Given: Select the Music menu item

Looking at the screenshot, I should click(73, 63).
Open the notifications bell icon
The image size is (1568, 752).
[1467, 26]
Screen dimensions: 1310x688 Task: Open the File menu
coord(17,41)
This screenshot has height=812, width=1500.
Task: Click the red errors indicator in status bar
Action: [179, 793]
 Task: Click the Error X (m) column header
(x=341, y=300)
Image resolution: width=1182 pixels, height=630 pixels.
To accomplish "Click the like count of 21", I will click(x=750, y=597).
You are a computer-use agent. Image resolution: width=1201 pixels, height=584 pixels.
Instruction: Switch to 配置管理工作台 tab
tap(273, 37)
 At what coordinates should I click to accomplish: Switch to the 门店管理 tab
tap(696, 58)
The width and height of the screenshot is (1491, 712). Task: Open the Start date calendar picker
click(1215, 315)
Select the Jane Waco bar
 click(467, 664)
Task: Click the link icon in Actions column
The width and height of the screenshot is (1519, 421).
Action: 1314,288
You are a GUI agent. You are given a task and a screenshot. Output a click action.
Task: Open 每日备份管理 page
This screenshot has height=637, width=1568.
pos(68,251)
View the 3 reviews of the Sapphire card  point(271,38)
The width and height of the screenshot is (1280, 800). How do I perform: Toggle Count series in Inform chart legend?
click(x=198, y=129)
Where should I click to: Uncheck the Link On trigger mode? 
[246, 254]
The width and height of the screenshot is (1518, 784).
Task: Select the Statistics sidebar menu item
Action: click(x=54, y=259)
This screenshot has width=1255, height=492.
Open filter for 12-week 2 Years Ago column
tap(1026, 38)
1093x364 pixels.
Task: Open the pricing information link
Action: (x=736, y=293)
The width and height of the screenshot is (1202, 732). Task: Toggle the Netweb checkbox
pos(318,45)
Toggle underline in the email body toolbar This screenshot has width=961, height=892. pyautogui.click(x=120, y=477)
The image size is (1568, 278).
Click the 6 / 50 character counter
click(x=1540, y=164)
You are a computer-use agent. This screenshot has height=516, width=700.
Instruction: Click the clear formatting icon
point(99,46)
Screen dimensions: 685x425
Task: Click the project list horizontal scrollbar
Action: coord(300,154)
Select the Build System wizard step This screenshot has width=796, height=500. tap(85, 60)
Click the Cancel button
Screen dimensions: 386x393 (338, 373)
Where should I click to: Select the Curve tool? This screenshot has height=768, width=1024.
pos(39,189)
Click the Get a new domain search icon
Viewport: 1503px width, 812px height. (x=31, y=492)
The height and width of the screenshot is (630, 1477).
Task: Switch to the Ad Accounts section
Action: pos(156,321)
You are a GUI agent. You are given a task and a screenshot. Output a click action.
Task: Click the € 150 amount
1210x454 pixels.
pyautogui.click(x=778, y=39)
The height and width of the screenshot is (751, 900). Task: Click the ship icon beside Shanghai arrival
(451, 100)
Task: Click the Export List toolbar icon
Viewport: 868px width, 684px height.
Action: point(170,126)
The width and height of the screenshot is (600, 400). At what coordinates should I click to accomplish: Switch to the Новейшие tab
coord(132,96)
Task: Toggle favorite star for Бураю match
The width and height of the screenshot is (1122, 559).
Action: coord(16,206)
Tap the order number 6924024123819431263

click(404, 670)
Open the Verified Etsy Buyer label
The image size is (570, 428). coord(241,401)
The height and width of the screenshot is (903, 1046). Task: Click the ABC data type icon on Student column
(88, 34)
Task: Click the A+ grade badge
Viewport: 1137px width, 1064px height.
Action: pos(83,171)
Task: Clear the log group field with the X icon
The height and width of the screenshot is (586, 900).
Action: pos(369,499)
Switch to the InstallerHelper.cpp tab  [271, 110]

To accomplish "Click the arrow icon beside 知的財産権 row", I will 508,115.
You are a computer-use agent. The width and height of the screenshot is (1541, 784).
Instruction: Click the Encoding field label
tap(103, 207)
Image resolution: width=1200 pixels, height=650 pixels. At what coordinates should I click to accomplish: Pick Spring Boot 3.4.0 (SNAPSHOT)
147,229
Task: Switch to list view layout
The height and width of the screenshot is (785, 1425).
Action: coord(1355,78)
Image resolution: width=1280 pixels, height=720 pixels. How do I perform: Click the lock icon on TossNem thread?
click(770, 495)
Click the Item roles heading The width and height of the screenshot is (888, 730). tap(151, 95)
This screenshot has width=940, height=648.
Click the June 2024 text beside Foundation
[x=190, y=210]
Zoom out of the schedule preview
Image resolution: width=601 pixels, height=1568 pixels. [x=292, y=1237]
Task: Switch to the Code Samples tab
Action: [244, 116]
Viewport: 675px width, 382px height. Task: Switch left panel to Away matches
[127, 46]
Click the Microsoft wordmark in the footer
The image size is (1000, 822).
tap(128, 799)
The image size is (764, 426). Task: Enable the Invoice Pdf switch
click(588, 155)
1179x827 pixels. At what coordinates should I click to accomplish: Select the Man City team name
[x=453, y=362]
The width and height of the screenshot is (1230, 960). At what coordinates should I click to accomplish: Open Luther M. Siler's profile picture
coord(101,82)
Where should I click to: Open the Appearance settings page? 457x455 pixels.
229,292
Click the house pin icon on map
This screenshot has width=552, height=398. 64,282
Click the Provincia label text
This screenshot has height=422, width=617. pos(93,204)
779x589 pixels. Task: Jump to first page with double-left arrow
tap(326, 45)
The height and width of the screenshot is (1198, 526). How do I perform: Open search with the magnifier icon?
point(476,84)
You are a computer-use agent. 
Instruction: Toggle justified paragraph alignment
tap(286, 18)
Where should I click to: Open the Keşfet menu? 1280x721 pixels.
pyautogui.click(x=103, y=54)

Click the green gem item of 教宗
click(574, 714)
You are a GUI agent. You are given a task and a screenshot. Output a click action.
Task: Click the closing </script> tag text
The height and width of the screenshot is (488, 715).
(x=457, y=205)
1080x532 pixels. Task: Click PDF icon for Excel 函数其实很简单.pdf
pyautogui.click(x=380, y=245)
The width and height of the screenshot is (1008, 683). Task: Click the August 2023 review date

__________________________________________________

→ **WORK REQUEST**
What is needed is an exact copy of all the records above.

→ **RESULT FOR THIS EXERCISE**
Given: Select the Music menu item

Looking at the screenshot, I should click(73, 63).
Open the notifications bell icon
The image size is (1568, 752).
[1467, 26]
Screen dimensions: 1310x688 Task: Open the File menu
coord(17,41)
This screenshot has height=812, width=1500.
Task: Click the red errors indicator in status bar
Action: [179, 793]
 Task: Click the Error X (m) column header
(x=341, y=300)
Image resolution: width=1182 pixels, height=630 pixels.
To accomplish "Click the like count of 21", I will click(x=750, y=597).
You are a computer-use agent. Image resolution: width=1201 pixels, height=584 pixels.
Instruction: Switch to 配置管理工作台 tab
tap(273, 37)
 At what coordinates should I click to accomplish: Switch to the 门店管理 tab
tap(696, 58)
The width and height of the screenshot is (1491, 712). Task: Open the Start date calendar picker
click(1215, 315)
Select the Jane Waco bar
 click(467, 664)
Task: Click the link icon in Actions column
The width and height of the screenshot is (1519, 421).
Action: 1314,288
You are a GUI agent. You are given a task and a screenshot. Output a click action.
Task: Open 每日备份管理 page
This screenshot has height=637, width=1568.
pos(68,251)
View the 3 reviews of the Sapphire card  point(271,38)
The width and height of the screenshot is (1280, 800). How do I perform: Toggle Count series in Inform chart legend?
click(x=198, y=129)
Where should I click to: Uncheck the Link On trigger mode? 
[246, 254]
The width and height of the screenshot is (1518, 784).
Task: Select the Statistics sidebar menu item
Action: click(x=54, y=259)
This screenshot has width=1255, height=492.
Open filter for 12-week 2 Years Ago column
tap(1026, 38)
1093x364 pixels.
Task: Open the pricing information link
Action: (x=736, y=293)
The width and height of the screenshot is (1202, 732). Task: Toggle the Netweb checkbox
pos(318,45)
Toggle underline in the email body toolbar This screenshot has width=961, height=892. pyautogui.click(x=120, y=477)
The image size is (1568, 278).
Click the 6 / 50 character counter
click(x=1540, y=164)
You are a computer-use agent. This screenshot has height=516, width=700.
Instruction: Click the clear formatting icon
point(99,46)
Screen dimensions: 685x425
Task: Click the project list horizontal scrollbar
Action: coord(300,154)
Select the Build System wizard step This screenshot has width=796, height=500. tap(85, 60)
Click the Cancel button
Screen dimensions: 386x393 (338, 373)
Where should I click to: Select the Curve tool? This screenshot has height=768, width=1024.
pos(39,189)
Click the Get a new domain search icon
Viewport: 1503px width, 812px height. (x=31, y=492)
The height and width of the screenshot is (630, 1477).
Task: Switch to the Ad Accounts section
Action: pos(156,321)
You are a GUI agent. You are given a task and a screenshot. Output a click action.
Task: Click the € 150 amount
1210x454 pixels.
pyautogui.click(x=778, y=39)
The height and width of the screenshot is (751, 900). Task: Click the ship icon beside Shanghai arrival
(451, 100)
Task: Click the Export List toolbar icon
Viewport: 868px width, 684px height.
Action: point(170,126)
The width and height of the screenshot is (600, 400). At what coordinates should I click to accomplish: Switch to the Новейшие tab
coord(132,96)
Task: Toggle favorite star for Бураю match
The width and height of the screenshot is (1122, 559).
Action: coord(16,206)
Tap the order number 6924024123819431263

click(404, 670)
Open the Verified Etsy Buyer label
The image size is (570, 428). coord(241,401)
The height and width of the screenshot is (903, 1046). Task: Click the ABC data type icon on Student column
(88, 34)
Task: Click the A+ grade badge
Viewport: 1137px width, 1064px height.
Action: pos(83,171)
Task: Clear the log group field with the X icon
The height and width of the screenshot is (586, 900).
Action: pos(369,499)
Switch to the InstallerHelper.cpp tab  [271, 110]

To accomplish "Click the arrow icon beside 知的財産権 row", I will 508,115.
You are a computer-use agent. The width and height of the screenshot is (1541, 784).
Instruction: Click the Encoding field label
tap(103, 207)
Image resolution: width=1200 pixels, height=650 pixels. At what coordinates should I click to accomplish: Pick Spring Boot 3.4.0 (SNAPSHOT)
147,229
Task: Switch to list view layout
The height and width of the screenshot is (785, 1425).
Action: coord(1355,78)
Image resolution: width=1280 pixels, height=720 pixels. How do I perform: Click the lock icon on TossNem thread?
click(770, 495)
Click the Item roles heading The width and height of the screenshot is (888, 730). tap(151, 95)
This screenshot has width=940, height=648.
Click the June 2024 text beside Foundation
[x=190, y=210]
Zoom out of the schedule preview
Image resolution: width=601 pixels, height=1568 pixels. [x=292, y=1237]
Task: Switch to the Code Samples tab
Action: [244, 116]
Viewport: 675px width, 382px height. Task: Switch left panel to Away matches
[127, 46]
Click the Microsoft wordmark in the footer
The image size is (1000, 822).
tap(128, 799)
The image size is (764, 426). Task: Enable the Invoice Pdf switch
click(588, 155)
1179x827 pixels. At what coordinates should I click to accomplish: Select the Man City team name
[x=453, y=362]
The width and height of the screenshot is (1230, 960). At what coordinates should I click to accomplish: Open Luther M. Siler's profile picture
coord(101,82)
Where should I click to: Open the Appearance settings page? 457x455 pixels.
229,292
Click the house pin icon on map
This screenshot has width=552, height=398. 64,282
Click the Provincia label text
This screenshot has height=422, width=617. pos(93,204)
779x589 pixels. Task: Jump to first page with double-left arrow
tap(326, 45)
The height and width of the screenshot is (1198, 526). How do I perform: Open search with the magnifier icon?
point(476,84)
You are a computer-use agent. 
Instruction: Toggle justified paragraph alignment
tap(286, 18)
Where should I click to: Open the Keşfet menu? 1280x721 pixels.
pyautogui.click(x=103, y=54)

Click the green gem item of 教宗
click(574, 714)
You are a GUI agent. You are given a task and a screenshot. Output a click action.
Task: Click the closing </script> tag text
The height and width of the screenshot is (488, 715).
(x=457, y=205)
1080x532 pixels. Task: Click PDF icon for Excel 函数其实很简单.pdf
pyautogui.click(x=380, y=245)
The width and height of the screenshot is (1008, 683). Task: Click the August 2023 review date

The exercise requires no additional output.